Sometimes when we’re not sure about something, we make our best guess: it’s just part of human nature.
This heuristic approach allows us to take shortcuts in our cognitive processes. Although some scientists view use of such heuristics as laziness–we’re called “cognitive misers”–I wonder if such shortcuts enable us to reduce uncertainty and bring answers to the unknown. In other words, such shortcuts are functional.
Problem is that sometimes the shortcuts are just plain wrong. And since the focus of the blog centers on American Indians, it’s worth talking about the types of shortcuts that affect perceptions of Indian Country.
The topic of Indian artifacts and bones looms in conversations I’ve had since working for the National Museum of the American Indian. Someone recently asked me about the lawsuit over the remains of Geronimo, who was buried in Oklahoma–far from his Apache home–and whose remains were said to have been plundered in 1918 by a secret club at Yale University called the Skull and Bones. Supporters of the lawsuit are quick to note that members of former president Bush’s family were allegedly members of the club.

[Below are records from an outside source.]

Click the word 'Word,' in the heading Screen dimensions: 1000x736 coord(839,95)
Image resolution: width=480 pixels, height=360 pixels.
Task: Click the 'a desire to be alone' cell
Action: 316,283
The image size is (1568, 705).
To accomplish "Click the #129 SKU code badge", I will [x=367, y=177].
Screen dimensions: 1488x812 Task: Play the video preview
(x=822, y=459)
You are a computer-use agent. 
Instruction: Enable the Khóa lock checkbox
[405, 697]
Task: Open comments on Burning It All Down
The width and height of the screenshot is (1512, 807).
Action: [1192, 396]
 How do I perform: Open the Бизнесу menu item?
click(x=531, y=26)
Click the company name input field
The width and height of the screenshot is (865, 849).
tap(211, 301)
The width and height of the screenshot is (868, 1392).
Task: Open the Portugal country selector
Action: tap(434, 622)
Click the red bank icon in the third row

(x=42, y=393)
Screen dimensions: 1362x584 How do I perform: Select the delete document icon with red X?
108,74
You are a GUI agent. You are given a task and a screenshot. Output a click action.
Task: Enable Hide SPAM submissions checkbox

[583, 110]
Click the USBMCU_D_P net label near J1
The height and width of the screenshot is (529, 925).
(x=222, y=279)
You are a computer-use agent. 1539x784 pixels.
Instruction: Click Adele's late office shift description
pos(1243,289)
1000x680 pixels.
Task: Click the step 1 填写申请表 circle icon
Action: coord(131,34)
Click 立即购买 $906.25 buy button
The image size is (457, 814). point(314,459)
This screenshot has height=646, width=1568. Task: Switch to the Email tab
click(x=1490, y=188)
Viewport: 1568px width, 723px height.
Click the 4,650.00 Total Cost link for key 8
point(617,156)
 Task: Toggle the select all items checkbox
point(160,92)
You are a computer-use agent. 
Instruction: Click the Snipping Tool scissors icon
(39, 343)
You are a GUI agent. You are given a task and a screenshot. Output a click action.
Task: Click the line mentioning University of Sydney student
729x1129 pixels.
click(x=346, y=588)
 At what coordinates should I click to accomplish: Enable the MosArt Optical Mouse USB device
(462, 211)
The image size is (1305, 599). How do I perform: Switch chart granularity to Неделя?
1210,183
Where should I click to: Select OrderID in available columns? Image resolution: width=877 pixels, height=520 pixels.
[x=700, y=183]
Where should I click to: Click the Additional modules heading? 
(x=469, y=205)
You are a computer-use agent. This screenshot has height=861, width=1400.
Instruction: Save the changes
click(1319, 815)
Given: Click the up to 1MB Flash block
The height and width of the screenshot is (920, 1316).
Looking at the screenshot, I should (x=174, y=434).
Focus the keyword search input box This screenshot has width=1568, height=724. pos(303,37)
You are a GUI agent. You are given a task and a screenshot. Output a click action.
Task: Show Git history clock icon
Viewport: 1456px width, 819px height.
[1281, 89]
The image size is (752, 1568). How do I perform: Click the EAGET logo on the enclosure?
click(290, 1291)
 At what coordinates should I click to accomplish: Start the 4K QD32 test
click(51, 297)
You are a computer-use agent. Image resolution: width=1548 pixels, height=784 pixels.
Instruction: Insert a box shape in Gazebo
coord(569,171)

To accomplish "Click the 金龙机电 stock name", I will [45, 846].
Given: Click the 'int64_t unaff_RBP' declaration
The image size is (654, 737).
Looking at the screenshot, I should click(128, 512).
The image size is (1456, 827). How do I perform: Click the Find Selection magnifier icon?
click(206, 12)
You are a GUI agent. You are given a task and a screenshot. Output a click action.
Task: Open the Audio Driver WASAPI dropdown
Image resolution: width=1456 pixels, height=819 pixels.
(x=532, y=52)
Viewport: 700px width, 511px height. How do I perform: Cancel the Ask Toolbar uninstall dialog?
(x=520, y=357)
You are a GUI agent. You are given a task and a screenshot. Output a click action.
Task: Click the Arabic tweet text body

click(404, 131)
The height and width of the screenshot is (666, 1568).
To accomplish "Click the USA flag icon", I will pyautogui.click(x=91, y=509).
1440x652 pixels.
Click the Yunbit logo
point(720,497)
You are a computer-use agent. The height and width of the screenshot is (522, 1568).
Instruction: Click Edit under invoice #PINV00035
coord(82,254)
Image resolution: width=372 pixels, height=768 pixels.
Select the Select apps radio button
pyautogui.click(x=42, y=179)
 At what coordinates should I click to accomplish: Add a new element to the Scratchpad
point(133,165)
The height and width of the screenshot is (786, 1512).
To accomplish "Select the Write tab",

This month a judge dismissed the lawsuit because, according to press reports, the bones are not protected by any federal laws. In other words, NAGPRA–the federal legislation signed in 1990 by President George H. W. Bush to protect Indian artifacts–doesn’t include “Native American cultural items excavated or discovered after 1990.”
In my view, NAGPRA should be interpreted to protect Indian artifacts according to the spirit of the law, not an arbitrary timeframe.
When the lawsuit was filed in 2009, The Washington Post covered the press conference that announced the suit brought by Geronimo’s great-grandson, Harlyn Geronimo. The coverage brings to mind the cognitive shortcuts suffered by journalists who resort to judgments about Indians. Reporter David Montgomery wrote that Harlyn Geronimo “projected a sort of authenticity by wearing a Vietnam Veterans ball cap, Apache medicine beads, Ray-Ban tinted glasses, a bullfighter’s belt buckle and black boots.”
Whether such descriptions bring credibility or delegitmize Geronino can only be assessed by asking readers. Still, I argue that the description brings attention to how the Indian is dressed, rather than to the quality of his argument. Moreover, the reporter raises the question of “authenticity,” and invites readers to question its currency.
Mass communication researchers have noted that when mainstream, white, male officials are described, their appearance is largely ignored. When folks outside the mainstream are described in news accounts, their clothing and countenance become part of the story.
This is particularly true for American Indians, perhaps because heuristics lead viewers and readers to look for feathers and beads, perhaps assuming that such accoutrements would make the speaker somehow more authentic.
And the Indian man had his sense of style while in contrast white men wear suits and repress/hide all their individuality in order to run with the HERD.
But to the bones—what is this desire to ‘own’ the bones of another person? Is it a manifestation of a mental pathology? I do not comprehend this at all. Do you have any thoughts on it?